Effect of monensin and a protonophore on protein degradation, peptide accumulation, and deamination by mixed ruminal microorganisms in vitro

G. J. Chen and J. B. Russell
Dept. Anim. Sci., Cornell Univ., Ithaca, NY 14853.

Mixed ruminal bacteria (80 mg N/liter) degraded casein and soluble soy protein rapidly (.68 and .72 mg N/[liter.min], respectively), but ammonia was produced at a slower rate (.08 and .10 mg N/[liter.min], respectively). Because there was little increase in cell protein, ammonia production could not account for all the degraded protein.
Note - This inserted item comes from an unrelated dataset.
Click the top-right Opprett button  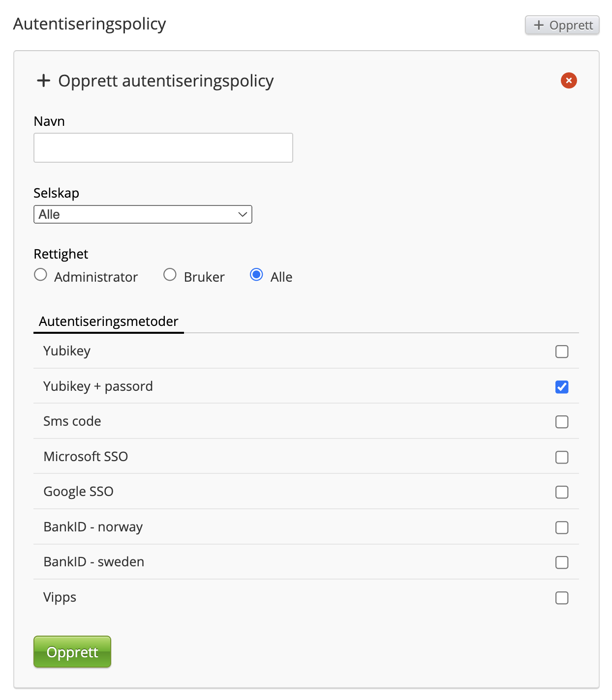click(562, 25)
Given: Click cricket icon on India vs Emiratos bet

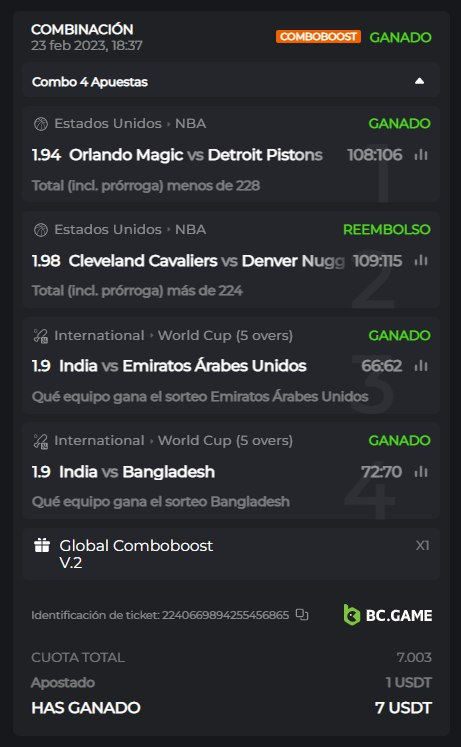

Large quantities of non-ammonia, non-protein nitrogen (NAN-NPN) accumulated, and this NAN-NPN reacted more strongly (2- to 14-fold) with ninhydrin after it was treated with 6 N HCl (110 degrees C, 24 h) or pronase E. Even after 96 h of incubation, 10% of the protein N was still found in the NAN-NPN pool. Monensin had little effect on protein degradation, but it caused a large decrease in ammonia production (P less than .05) and an increase in NAN-NPN (P less than .05). These results indicated that significant quantities of peptide N could not be degraded by ruminal microorganisms and that monensin could increase peptide flow from the rumen. Because 3,3',4',5-tetrachlorosalicylanide, a protonophore that inhibits both Gram-positive and Gram-negative bacteria, did not cause a greater decrease (P greater than .05) in ammonia than monensin, an ionophore that is primarily effective against Gram-positive bacteria, it seemed that the "protein sparing" of monensin could largely be explained by its inhibition of Gram-positive bacteria.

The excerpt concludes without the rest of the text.